No images were used for 2012 and 2013 because they were mostly cloudy and, from 2014 onwards until 2021, images from LANDSAT 8 were used.

Both Landsat 5 and 7 have the same spatial resolution of 30 meters in the visible and infrared bands, with small differences in the spectral range of some bands, which allows this exchange without major loses.

For collection, manipulation and analysis, the following software and techniques were used:

  • Google Earth Engine platform for pre-processing satellite images and unsupervised classification, using JavaScript language, using the Random Forest algorithm – (checkout the GitHub repo here);
  • Google Colab platform and Python language for analyzing generated classifications;
  • QGIS 3.28 for producing thematic maps.

Furthermore, the Random Forest machine learning algorithm was used to manually categorize the images, according to criteria relevant to the region under study. This process was complemented with texture metrics, as indicated in the specialized literature.

Results and discussion of results

The results are in line with the conclusions of the literature, which indicate that Amazonian cities have recently grown towards the road typology pattern more than the old growth pattern based on the waterway logic.

The literature also points to cities in which the typology is hybrid, as in the case of Santarém, which still continues to grow close to the coastal strip.

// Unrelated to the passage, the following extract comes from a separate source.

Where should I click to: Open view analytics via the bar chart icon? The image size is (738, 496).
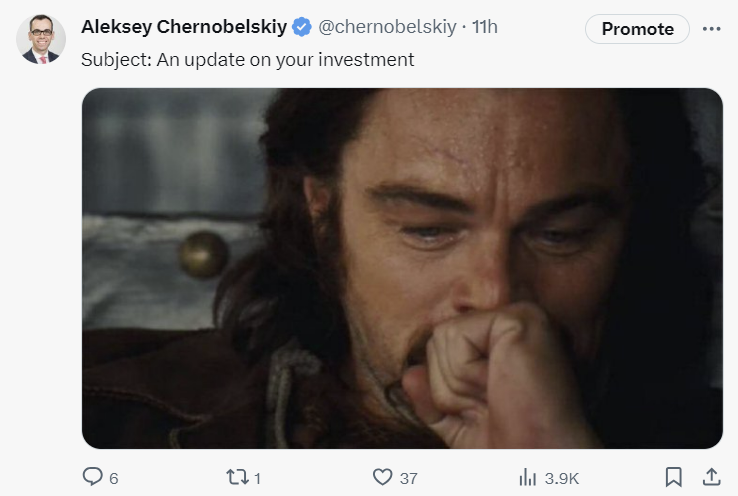click(528, 478)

On the comparison below between Landsat images from 2002 and 2022, it is possible to verify the expansion of the built area.

The city of Santarém grew especially in the regions adjacent to the Fernando Guilhon Highway, where the PA-457 state highway ends and around the roads that extend east towards the airport (figure below).

In addition, there are expansions along the state highways Santarém Curua-Una (PA-370) and Rodovia Everaldo Martins (PA-457), as well as along the federal highway 163, which leads to the edge of the city, where urbanization was already underway. well consolidated in 2002, the beginning of the time series analyzed.

The classification proposed by Gonçalves et al. (2021) proves to be the most accurate approach when dealing with Amazonian cities since it defines the “Built Area” class not only as impermeable surfaces, but also other elements that demonstrate human activities such as internal spaces of lots and roads with exposed soil.